## WHAT IS BEING ASKED
Print exactly the lines from the one that contains "Task: Click the wrench" through the final line of the entries below, both included, and nothing else; omit the pictures.

Segment Start: SOURCE INFORMATION

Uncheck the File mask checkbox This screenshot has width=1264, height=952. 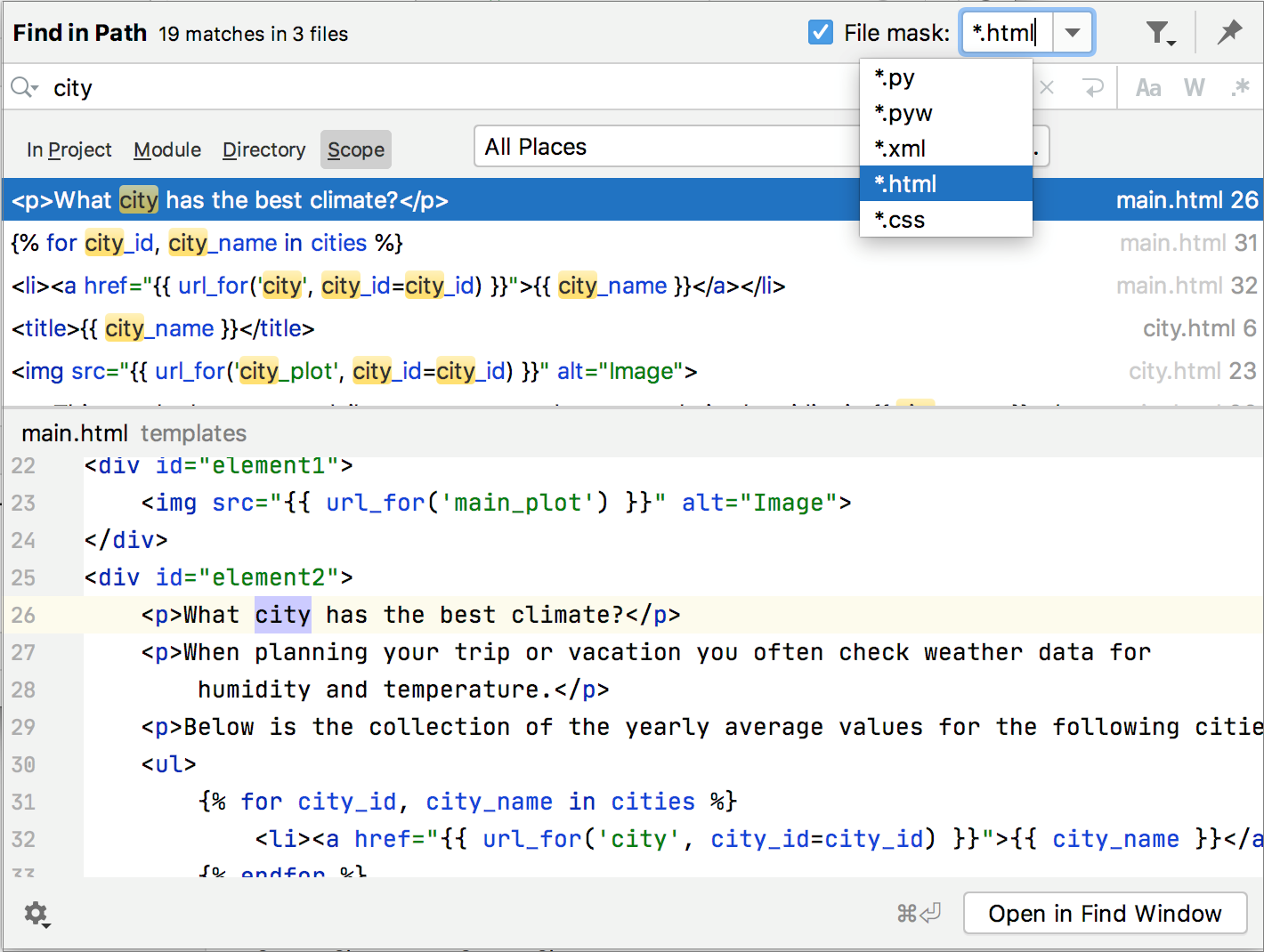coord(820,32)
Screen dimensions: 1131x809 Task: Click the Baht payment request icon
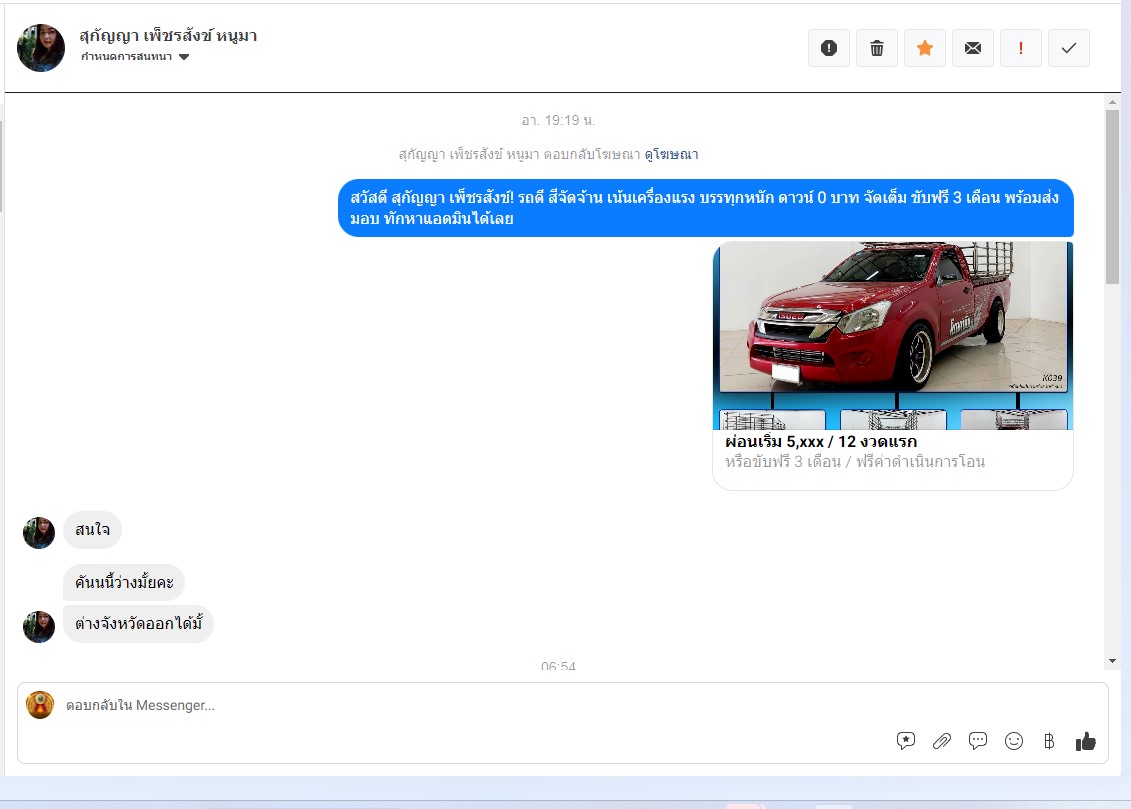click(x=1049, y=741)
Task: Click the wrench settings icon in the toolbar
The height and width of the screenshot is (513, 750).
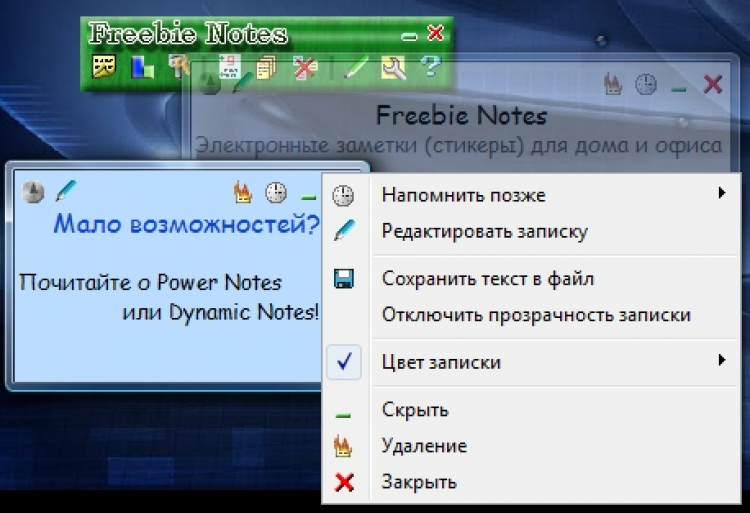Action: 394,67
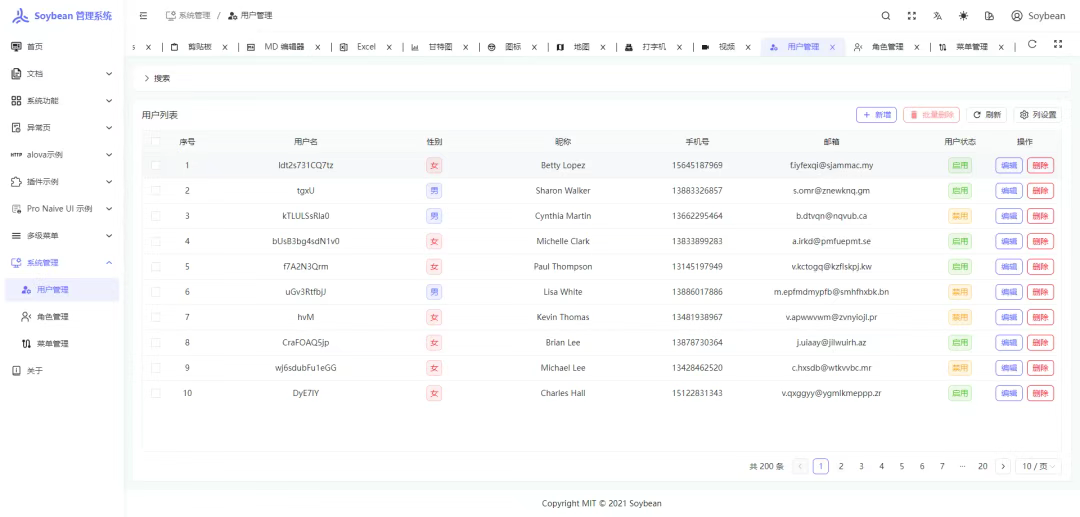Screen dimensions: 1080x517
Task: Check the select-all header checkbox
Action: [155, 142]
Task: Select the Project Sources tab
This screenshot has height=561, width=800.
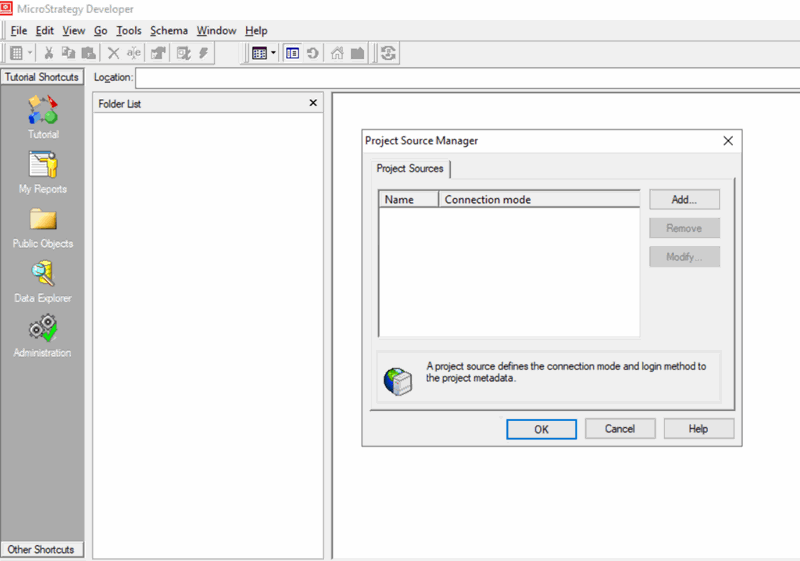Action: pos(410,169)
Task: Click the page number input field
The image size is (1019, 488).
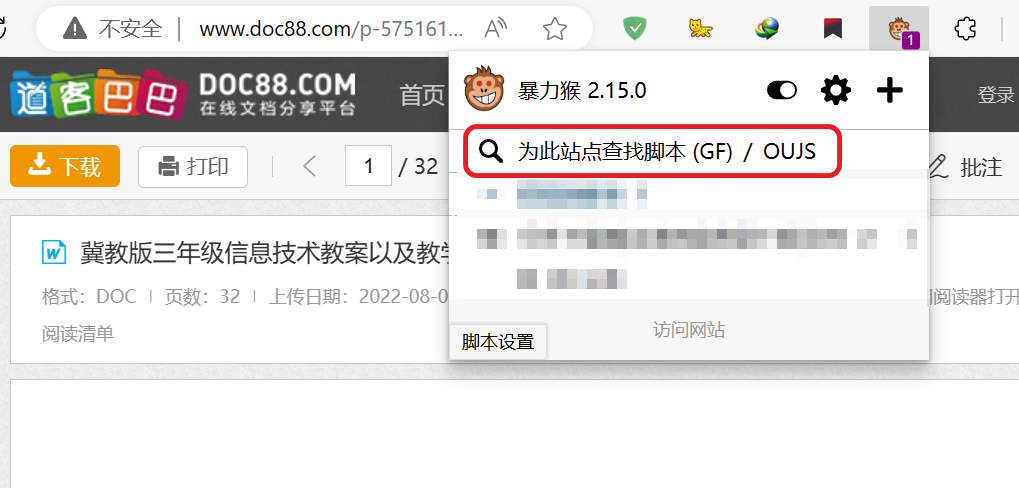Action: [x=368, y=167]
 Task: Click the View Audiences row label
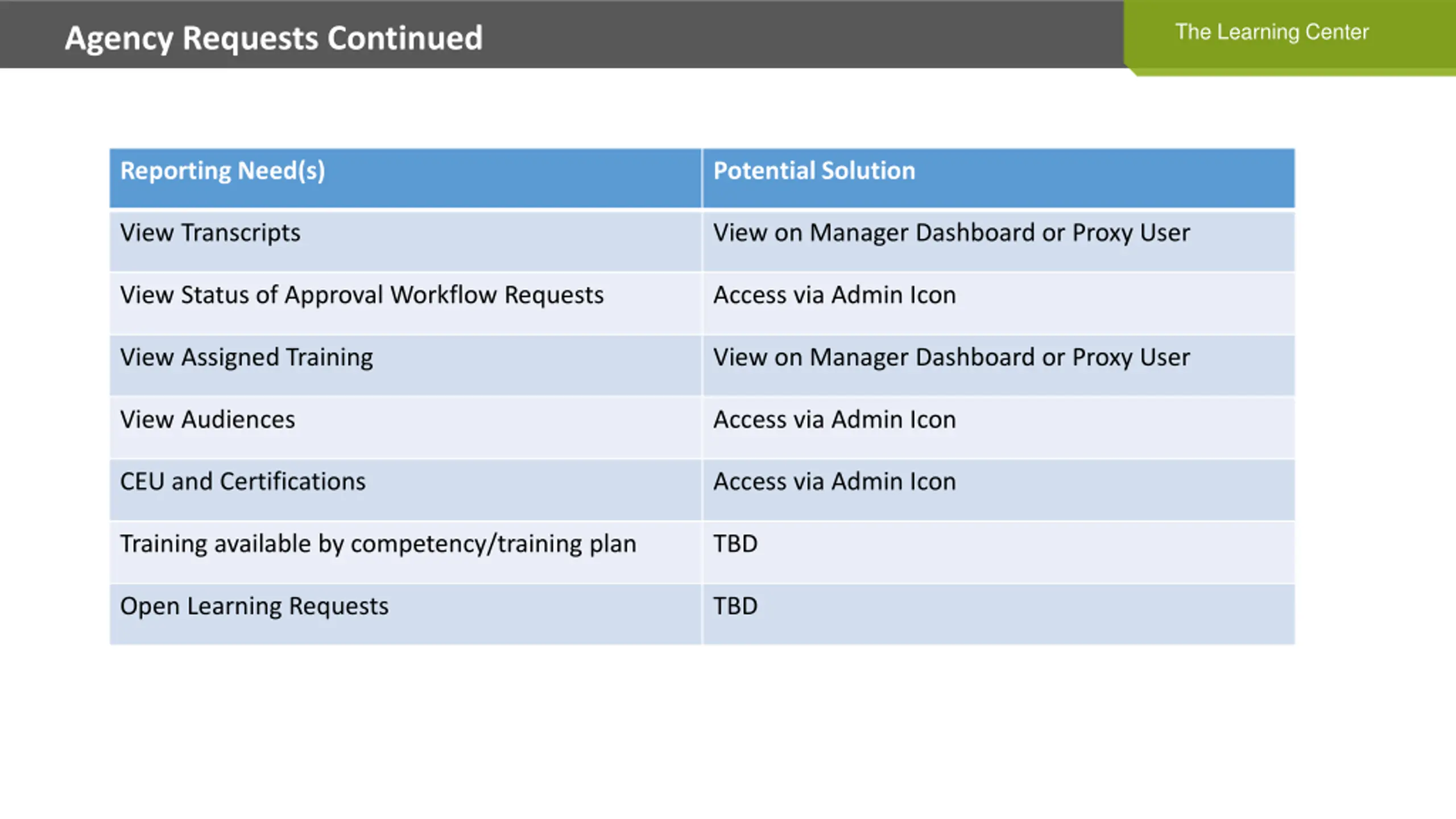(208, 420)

Segment End: SOURCE INFORMATION

## ANSWER SPACE
Task: Click the wrench settings icon in the toolbar
The height and width of the screenshot is (513, 750).
Action: 394,67
Screen dimensions: 1080x517
Task: Check the select-all header checkbox
Action: [155, 142]
Task: Select the Project Sources tab
This screenshot has height=561, width=800.
Action: pos(410,169)
Task: Click the page number input field
The image size is (1019, 488).
Action: [x=368, y=167]
 Task: Click the View Audiences row label
(208, 420)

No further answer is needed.